▶ [Texto]
___
Se propone también, como medio capaz de impedir la transmisión de una herencia defectuosa, la utilización de preservativos y el método Ogino-Knaus. —Los especialistas de eugenesia, que condenan absolutamente su uso cuando se trata simplemente de dar curso a la pasión, aprueban estos dos sistemas cuando existen indicaciones higiénicas serias; los consideran como un mal menor que la procreación de niños tarados. Aunque algunos aprueban esta posición, el cristianismo ha seguido siempre y continúa siguiendo una tradición diferente. Nuestro predecesor, Pío XI, lo expuso de una manera solemne en su encíclica Casti connubii, del 31 de diciembre de 1930. El califica el uso de preservativos como una violación de la ley natural; un acto, al que la naturaleza ha dado el poder de suscitar una vida nueva, es privado de él por la voluntad humana: «cualquier uso del matrimonio —escribía—, en el que maliciosamente quede el acto destituido de su propia y natural virtud procreativa, va contra la ley de Dios y contra la ley natural, y los que tal cometen, se hacen culpables de un grave delito».  -Pio XII, A los participantes en el VII CIH.

Por estos motivos es de suma importancia que no sólo se eduque a las nuevas generaciones con una formación cultural y religiosa cada día más perfecta —lo cual constituye un derecho y un deber de los padres—, sino que, además, es necesario que se les inculque un profundo sentido de responsabilidad en todas las manifestaciones d ela vida y, por tanto, también en orden a la constitución de la familia y a la procreación y educación de los hijos. 
Estos, en efecto, deben recibir de sus padres una confianza permanente en la divina providencia y, además, un espíritu firme y dispuesto a soportar las fatigas y los sacrificios, que no puede lícitamente eludir quien ha recibido la noble y grave misión de colaborar personalmente con Dios en la propagación de la vida humana y en la educación de la prole. -Juan XXIII, MM 195.
___
▶ [Tarea] Según el texto, ¿por qué califica Pío XI el uso de preservativos como una violación de la ley natural? Responda en una a tres oraciones.

▶ [Ítems de datos]
___
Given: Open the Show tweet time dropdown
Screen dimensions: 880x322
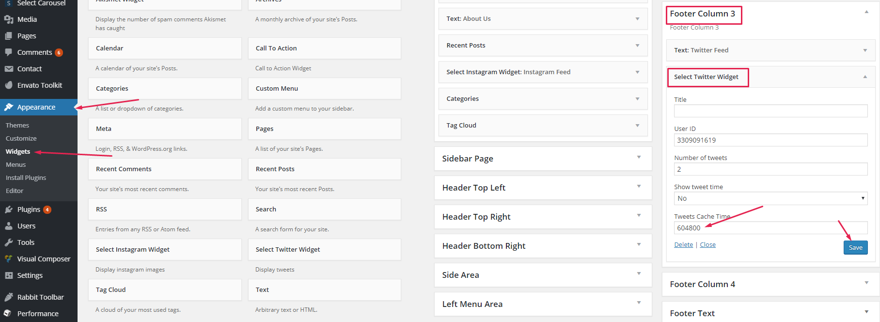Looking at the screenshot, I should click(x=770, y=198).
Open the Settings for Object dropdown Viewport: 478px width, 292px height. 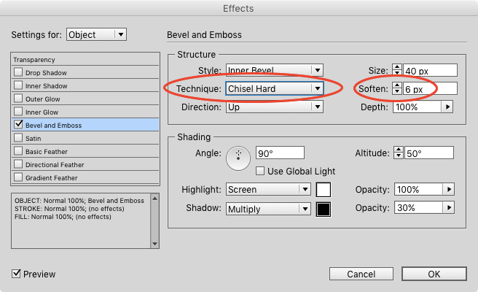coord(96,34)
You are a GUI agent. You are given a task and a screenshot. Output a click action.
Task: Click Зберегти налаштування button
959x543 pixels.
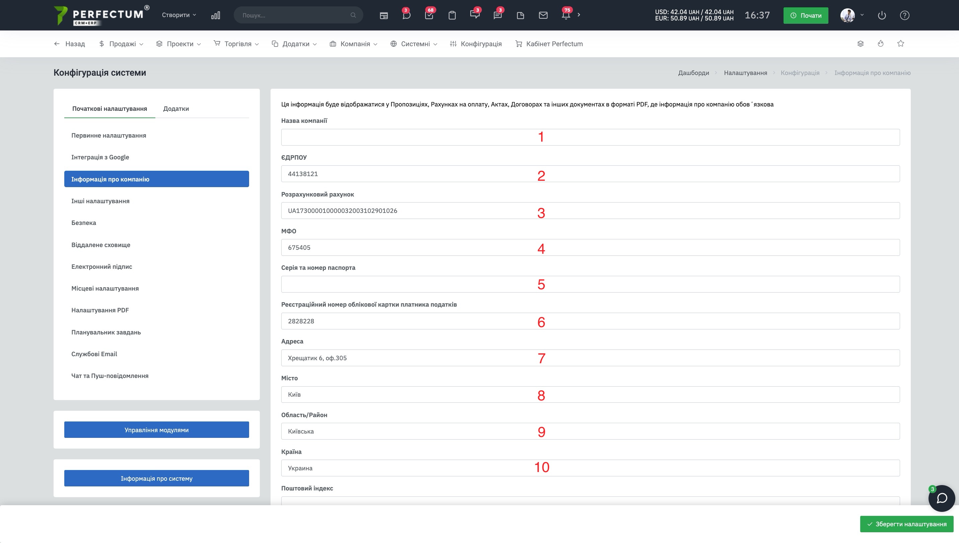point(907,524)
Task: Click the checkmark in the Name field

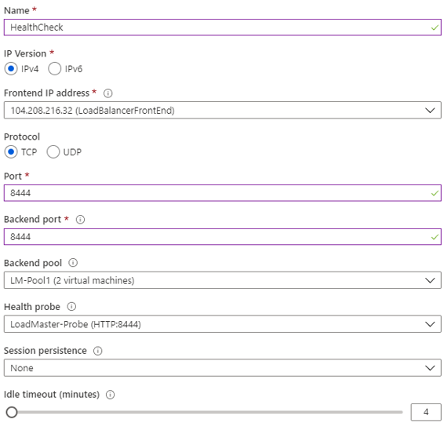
___
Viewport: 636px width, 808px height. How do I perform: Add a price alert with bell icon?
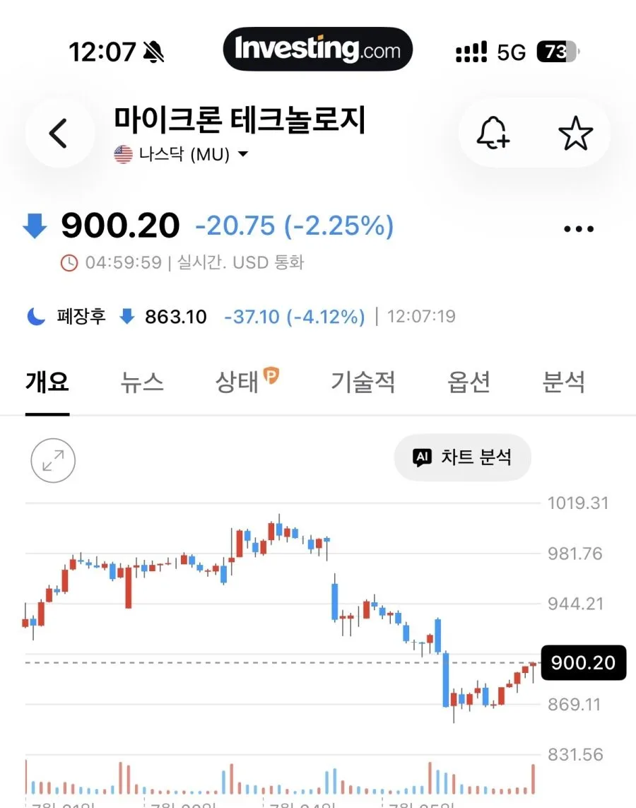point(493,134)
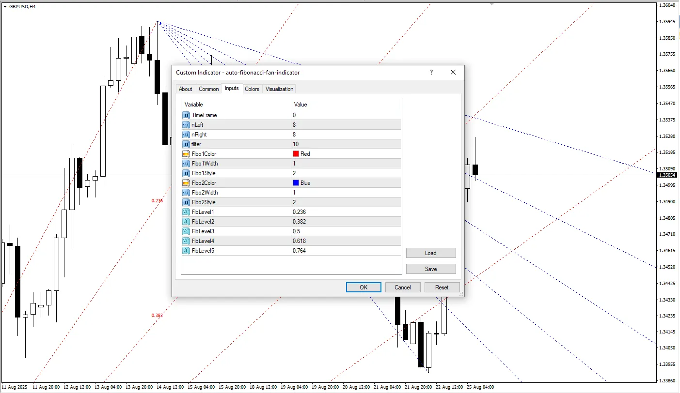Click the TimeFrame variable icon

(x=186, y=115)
___
▶ [Respuesta] Porque el acto al que la naturaleza ha dado el poder de suscitar una vida nueva queda privado de ese poder por la voluntad humana. Así, cualquier uso del matrimonio en que el acto quede maliciosamente destituido de su virtud procreativa va contra la ley de Dios y contra la ley natural.